(Dataset records begins)

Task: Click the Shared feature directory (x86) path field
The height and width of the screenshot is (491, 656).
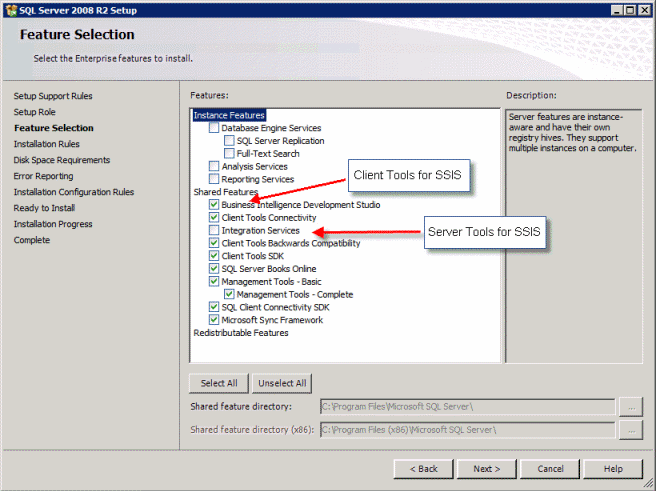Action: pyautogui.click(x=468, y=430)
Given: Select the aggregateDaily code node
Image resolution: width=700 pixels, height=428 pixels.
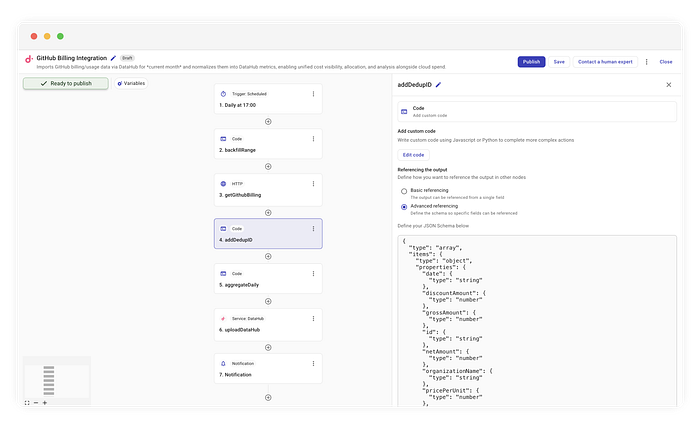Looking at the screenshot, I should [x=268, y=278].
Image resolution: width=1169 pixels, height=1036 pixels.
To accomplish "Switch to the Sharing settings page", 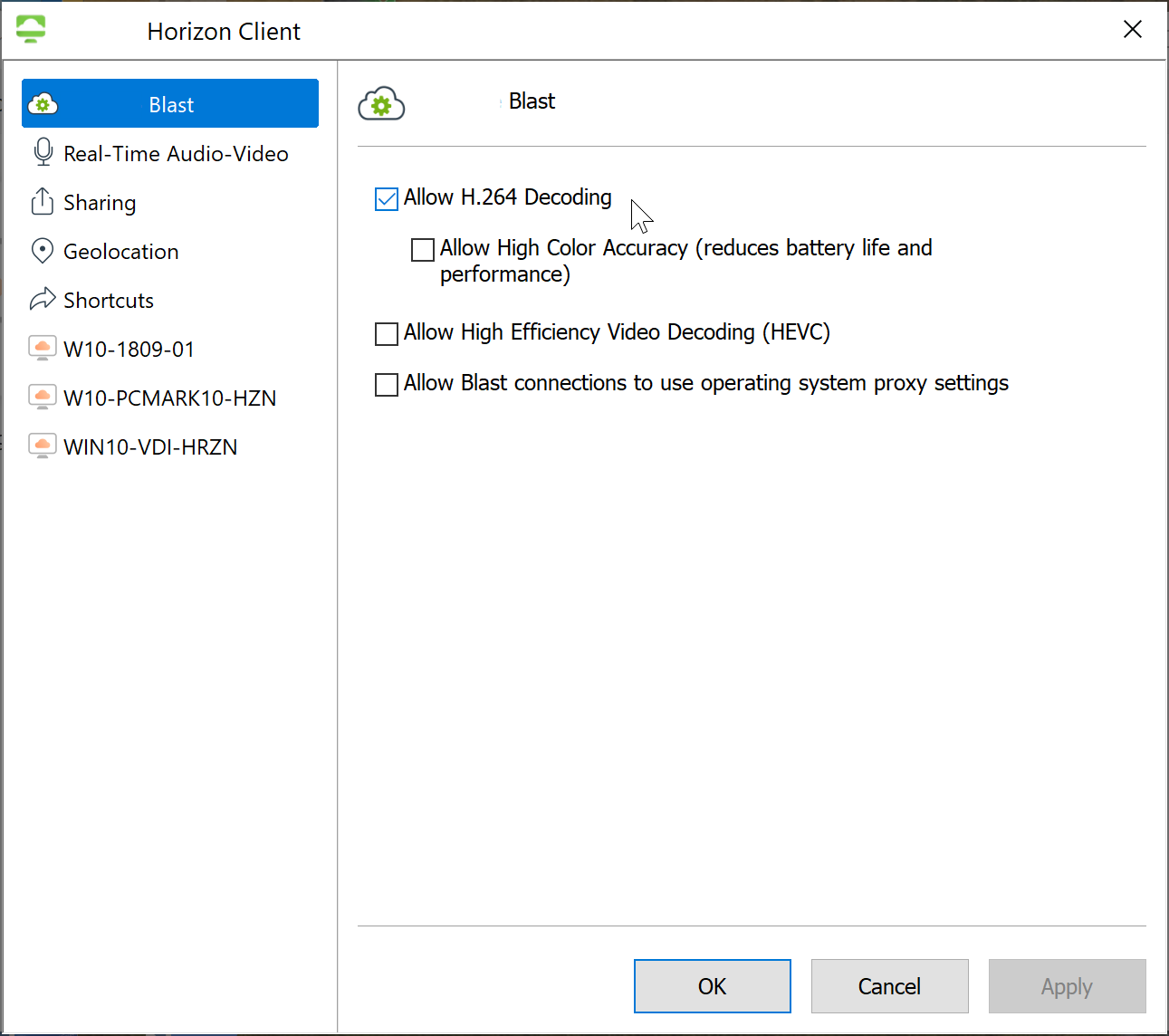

(Dataset records ends)

* What is being asked *
Leaving out every picture, copy exactly the lines from the one that contains "Image resolution: width=1169" through the end of the entries above.

* Output of the exercise *
Image resolution: width=1169 pixels, height=1036 pixels.
To accomplish "Switch to the Sharing settings page", 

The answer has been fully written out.